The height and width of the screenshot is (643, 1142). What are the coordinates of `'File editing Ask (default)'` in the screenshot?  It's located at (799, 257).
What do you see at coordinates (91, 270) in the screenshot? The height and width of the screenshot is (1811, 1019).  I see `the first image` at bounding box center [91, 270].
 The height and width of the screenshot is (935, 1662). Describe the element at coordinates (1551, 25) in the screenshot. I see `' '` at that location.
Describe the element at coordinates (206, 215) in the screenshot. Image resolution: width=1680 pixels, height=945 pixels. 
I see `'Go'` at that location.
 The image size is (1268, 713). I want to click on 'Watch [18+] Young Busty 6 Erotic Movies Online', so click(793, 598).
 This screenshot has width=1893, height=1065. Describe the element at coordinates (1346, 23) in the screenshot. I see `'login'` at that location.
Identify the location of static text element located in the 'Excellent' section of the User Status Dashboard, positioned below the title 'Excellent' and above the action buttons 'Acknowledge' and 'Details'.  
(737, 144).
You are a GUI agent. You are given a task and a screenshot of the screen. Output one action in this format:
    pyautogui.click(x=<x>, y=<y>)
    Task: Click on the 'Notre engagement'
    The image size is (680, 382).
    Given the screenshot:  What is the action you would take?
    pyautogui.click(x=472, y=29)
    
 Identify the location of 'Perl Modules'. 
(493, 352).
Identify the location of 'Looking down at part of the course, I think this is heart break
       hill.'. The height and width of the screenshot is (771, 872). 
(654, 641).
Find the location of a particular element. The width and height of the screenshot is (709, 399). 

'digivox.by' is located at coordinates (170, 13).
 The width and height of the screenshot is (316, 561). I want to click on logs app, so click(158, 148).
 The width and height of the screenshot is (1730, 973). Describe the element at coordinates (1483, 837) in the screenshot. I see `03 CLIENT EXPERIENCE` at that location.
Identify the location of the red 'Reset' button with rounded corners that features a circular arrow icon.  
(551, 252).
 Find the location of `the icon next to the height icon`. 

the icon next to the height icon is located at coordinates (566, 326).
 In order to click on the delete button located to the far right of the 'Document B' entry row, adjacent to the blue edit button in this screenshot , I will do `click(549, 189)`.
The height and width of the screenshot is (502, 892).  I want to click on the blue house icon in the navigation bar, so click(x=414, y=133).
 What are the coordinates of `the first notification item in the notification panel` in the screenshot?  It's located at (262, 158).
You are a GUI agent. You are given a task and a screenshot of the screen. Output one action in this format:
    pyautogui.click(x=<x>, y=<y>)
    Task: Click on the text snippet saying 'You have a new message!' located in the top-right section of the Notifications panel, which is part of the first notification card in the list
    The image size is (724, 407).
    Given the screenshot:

.....

Rewrite the lines starting with the one containing "In order to" and going on through the last line as a Markdown table with two columns, Row and Line, numbering each row and skipping any blank lines.

| Row | Line |
|---|---|
| 1 |  In order to click on the delete button located to the far right of the 'Document B' entry row, adjacent to the blue edit button in this screenshot , I will do `click(549, 189)`. |
| 2 | The height and width of the screenshot is (502, 892).  I want to click on the blue house icon in the navigation bar, so click(x=414, y=133). |
| 3 |  What are the coordinates of `the first notification item in the notification panel` in the screenshot?  It's located at (262, 158). |
| 4 | You are a GUI agent. You are given a task and a screenshot of the screen. Output one action in this format: |
| 5 |     pyautogui.click(x=<x>, y=<y>) |
| 6 |     Task: Click on the text snippet saying 'You have a new message!' located in the top-right section of the Notifications panel, which is part of the first notification card in the list |
| 7 |     The image size is (724, 407). |
| 8 |     Given the screenshot: |